On 2016-11-27 09:02 AM, Haggai Eran wrote
On PeerDirect, we have some kind of a middle-ground solution for pinning
GPU memory. We create a non-ODP MR pointing to VRAM but rely on
user-space and the GPU not to migrate it. If they do, the MR gets
destroyed immediately. This should work on legacy devices without ODP
support, and allows the system to safely terminate a process that
misbehaves. The downside of course is that it cannot transparently
migrate memory but I think for user-space RDMA doing that transparently
requires hardware support for paging, via something like HMM.

...
May be I am wrong but my understanding is that PeerDirect logic basically
follow "RDMA register MR" logic so basically nothing prevent to "terminate"
process for "MMU notifier" case when we are very low on memory
not making it similar (not worse) then PeerDirect case.

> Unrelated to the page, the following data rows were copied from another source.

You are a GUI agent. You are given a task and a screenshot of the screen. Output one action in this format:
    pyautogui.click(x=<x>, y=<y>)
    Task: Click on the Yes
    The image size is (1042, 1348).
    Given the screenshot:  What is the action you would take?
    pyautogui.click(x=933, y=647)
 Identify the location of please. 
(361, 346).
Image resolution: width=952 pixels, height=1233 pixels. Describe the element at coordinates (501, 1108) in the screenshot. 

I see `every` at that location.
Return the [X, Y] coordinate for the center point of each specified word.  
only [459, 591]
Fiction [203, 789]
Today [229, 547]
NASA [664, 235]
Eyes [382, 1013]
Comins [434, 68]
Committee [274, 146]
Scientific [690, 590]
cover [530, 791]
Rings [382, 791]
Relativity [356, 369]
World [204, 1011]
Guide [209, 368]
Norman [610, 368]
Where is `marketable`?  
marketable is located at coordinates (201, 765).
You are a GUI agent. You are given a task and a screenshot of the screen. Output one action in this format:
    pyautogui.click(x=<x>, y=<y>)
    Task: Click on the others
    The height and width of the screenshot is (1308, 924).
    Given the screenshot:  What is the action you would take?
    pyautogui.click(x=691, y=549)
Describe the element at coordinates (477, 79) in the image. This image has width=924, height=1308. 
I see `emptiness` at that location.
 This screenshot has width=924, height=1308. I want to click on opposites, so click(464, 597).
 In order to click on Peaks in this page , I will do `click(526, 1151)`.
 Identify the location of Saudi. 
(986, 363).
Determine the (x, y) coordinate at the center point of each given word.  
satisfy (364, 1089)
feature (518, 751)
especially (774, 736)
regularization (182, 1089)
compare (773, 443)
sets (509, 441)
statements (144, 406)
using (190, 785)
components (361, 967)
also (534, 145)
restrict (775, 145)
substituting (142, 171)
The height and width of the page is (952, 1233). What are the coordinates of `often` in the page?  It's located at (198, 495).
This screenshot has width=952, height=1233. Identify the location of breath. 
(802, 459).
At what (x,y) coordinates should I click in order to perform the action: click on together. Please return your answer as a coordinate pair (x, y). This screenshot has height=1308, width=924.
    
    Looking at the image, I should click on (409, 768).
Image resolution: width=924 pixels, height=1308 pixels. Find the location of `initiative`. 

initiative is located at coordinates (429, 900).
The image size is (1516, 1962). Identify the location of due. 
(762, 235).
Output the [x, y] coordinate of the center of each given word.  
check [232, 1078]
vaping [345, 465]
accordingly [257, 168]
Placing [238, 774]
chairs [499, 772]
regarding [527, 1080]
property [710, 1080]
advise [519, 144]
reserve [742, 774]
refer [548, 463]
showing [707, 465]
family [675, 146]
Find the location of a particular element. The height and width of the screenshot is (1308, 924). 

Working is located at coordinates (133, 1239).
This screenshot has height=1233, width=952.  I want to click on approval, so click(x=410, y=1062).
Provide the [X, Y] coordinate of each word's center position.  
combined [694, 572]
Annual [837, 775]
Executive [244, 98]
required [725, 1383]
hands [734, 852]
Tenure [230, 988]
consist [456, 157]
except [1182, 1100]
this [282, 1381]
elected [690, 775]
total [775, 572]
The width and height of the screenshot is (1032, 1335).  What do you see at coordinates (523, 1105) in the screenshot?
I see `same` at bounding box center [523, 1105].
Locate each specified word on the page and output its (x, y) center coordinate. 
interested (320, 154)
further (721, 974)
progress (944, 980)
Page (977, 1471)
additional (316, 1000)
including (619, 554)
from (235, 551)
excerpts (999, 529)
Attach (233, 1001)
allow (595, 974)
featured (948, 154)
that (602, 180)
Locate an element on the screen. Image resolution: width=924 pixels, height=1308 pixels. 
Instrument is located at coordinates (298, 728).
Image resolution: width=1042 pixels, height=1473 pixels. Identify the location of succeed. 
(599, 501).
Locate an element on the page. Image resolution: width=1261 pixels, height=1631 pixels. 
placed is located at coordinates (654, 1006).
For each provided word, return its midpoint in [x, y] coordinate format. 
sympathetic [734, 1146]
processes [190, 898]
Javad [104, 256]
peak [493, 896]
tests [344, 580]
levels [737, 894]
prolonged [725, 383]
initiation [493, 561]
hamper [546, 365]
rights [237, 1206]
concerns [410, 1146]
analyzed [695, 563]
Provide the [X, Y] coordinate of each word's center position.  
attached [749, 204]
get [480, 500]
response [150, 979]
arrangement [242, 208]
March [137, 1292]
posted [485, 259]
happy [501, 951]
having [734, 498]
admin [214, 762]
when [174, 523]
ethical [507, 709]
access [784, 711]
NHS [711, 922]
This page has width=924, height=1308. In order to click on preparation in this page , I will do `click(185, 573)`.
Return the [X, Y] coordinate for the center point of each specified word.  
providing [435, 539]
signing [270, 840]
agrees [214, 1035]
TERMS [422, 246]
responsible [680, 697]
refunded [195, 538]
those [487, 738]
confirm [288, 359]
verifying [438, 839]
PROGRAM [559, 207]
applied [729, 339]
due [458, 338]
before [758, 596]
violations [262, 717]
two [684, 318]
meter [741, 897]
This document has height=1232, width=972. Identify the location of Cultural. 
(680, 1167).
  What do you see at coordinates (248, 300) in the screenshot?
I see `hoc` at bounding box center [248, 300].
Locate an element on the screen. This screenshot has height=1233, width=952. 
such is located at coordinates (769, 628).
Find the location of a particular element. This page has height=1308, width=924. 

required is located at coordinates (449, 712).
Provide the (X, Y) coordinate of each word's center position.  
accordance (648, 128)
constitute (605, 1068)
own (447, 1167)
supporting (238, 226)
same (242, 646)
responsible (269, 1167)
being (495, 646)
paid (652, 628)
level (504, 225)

I'm hearing most people say ZONE_DEVICE is the way to handle this,
which means the missing remaing piece for RDMA is some kind of DMA
core support for p2p address translation..
Yes, this is definitely something we need. I think Will Davis's patches
are a good start.

Another thing I think is that while HMM is good for user-space
applications, for kernel p2p use there is no need for that.
About HMM: I do not think that in the current form HMM would fit in
requirement for generic P2P transfer case. My understanding is that at
the current stage HMM is good for "caching" system memory
in device memory for fast GPU access but in RDMA MR non-ODP case
it will not work because the location of memory should not be
changed so memory should be allocated directly in PCIe memory.
Using ZONE_DEVICE with or without something like DMA-BUF to pin and unpin
pages for the short duration as you wrote above could work fine for
kernel uses in which we can guarantee they are short.
Potentially there is another issue related to pin/unpin. If memory could
be used a lot of time then there is no sense to rebuild and program
s/g tables each time if location of memory was not changed.